Setting up random user agents in Puppeteer headless browser

I’m working with a library that generates random user agent data and I need help integrating it with Puppeteer for headless Chrome automation.

I have the user-agents npm package that creates random browser fingerprints, but I’m struggling to properly apply all the generated properties to my headless browser instance.

Currently I can generate the user agent data and it shows something like this:

{
  "browserName": "Netscape",
  "networkInfo": {
    "bandwidth": 8,
    "connectionType": "4g",
    "latency": 50
  },
  "operatingSystem": "Win32",
  "extensionCount": 2,
  "browserVendor": "Google Inc.",
  "userAgentString": "Mozilla/5.0 (Windows NT 10.0; Win64; x64) AppleWebKit/537.36 (KHTML, like Gecko) Chrome/70.0.3538.77 Safari/537.36",
  "windowHeight": 720,
  "windowWidth": 1366,
  "deviceType": "desktop",
  "displayHeight": 900,
  "displayWidth": 1440
}

Here’s my current implementation:

const chrome = require('puppeteer');
const RandomUserAgent = require('user-agents');

const setupBrowserProfile = async (browserPage) => {
  const randomAgent = new RandomUserAgent();
  console.log(randomAgent.toString());
  console.log(JSON.stringify(randomAgent.data, null, 2));
  await browserPage.setUserAgent(randomAgent.toString());
}

(async () => {
  const browserInstance = await chrome.launch({
    args: ['--disable-web-security'],
    headless: true,
  });
  const newPage = await browserInstance.newPage();

  await setupBrowserProfile(newPage);

  const targetSite = 'https://example.com/browser-detection-test';
  await newPage.goto(targetSite);

  await newPage.screenshot({path: '/home/user/test-output.png'});

  await browserInstance.close();
})();

The issue is that I’m only setting the user agent string, but I need to configure other browser properties like viewport dimensions, platform info, and connection details to make it more realistic. How can I apply all these generated properties to the headless browser session?

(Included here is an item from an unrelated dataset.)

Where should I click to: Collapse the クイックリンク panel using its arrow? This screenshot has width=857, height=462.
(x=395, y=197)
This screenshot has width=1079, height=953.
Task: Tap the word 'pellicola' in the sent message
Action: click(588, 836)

Also check out setExtraHTTPHeaders() - sites look at more than just user agent. Try page.emulate() instead of setting everything manually since it handles viewport and useragent together. Randomizing the --window-size launch arg to match your generated dimensions really helped me - makes it way less obvious it’s headless.

I’ve hit similar fingerprinting issues with scraping. The trick is mapping those generated properties to the right Puppeteer methods - don’t just stick with setUserAgent. Use page.setViewport() for windowWidth and windowHeight. For platform and browser vendor stuff, override them with page.evaluateOnNewDocument() - inject JavaScript that changes navigator.platform, navigator.vendor, and other navigator properties before the page loads. For network conditions, Puppeteer’s got page.emulateNetworkConditions() that takes downloadThroughput, uploadThroughput, and latency parameters. Just convert your connectionType to rough bandwidth values. Handle display dimensions by setting deviceScaleFactor in your viewport config. Here’s what tripped me up: sites often check if window dimensions match the reported screen resolution. Make sure your displayWidth/Height values line up with whatever viewport you’re setting. Also, some detection scripts run checks after page load, so throw in page.evaluate() to verify your properties actually applied before moving on with your automation.

You’re missing a bunch of properties that need manual config beyond just the user agent string. Use page.setViewport() for window dimensions from your generated data. The tricky part is spoofing navigator properties - you’ll need page.evaluateOnNewDocument() to override navigator.platform, navigator.vendor, and navigator.hardwareConcurrency before page scripts run. For network throttling, use page.emulateNetworkConditions() with your bandwidth and latency values. Here’s a gotcha I hit - many fingerprinting libraries check if properties match up, so make sure your OS aligns with what the user agent claims and screen dimensions make sense together. Also throw in some random timing between actions since perfectly timed automation screams bot. The extensionCount property is trickier - you might need to inject fake extension objects into the page context, but that’s more advanced stuff.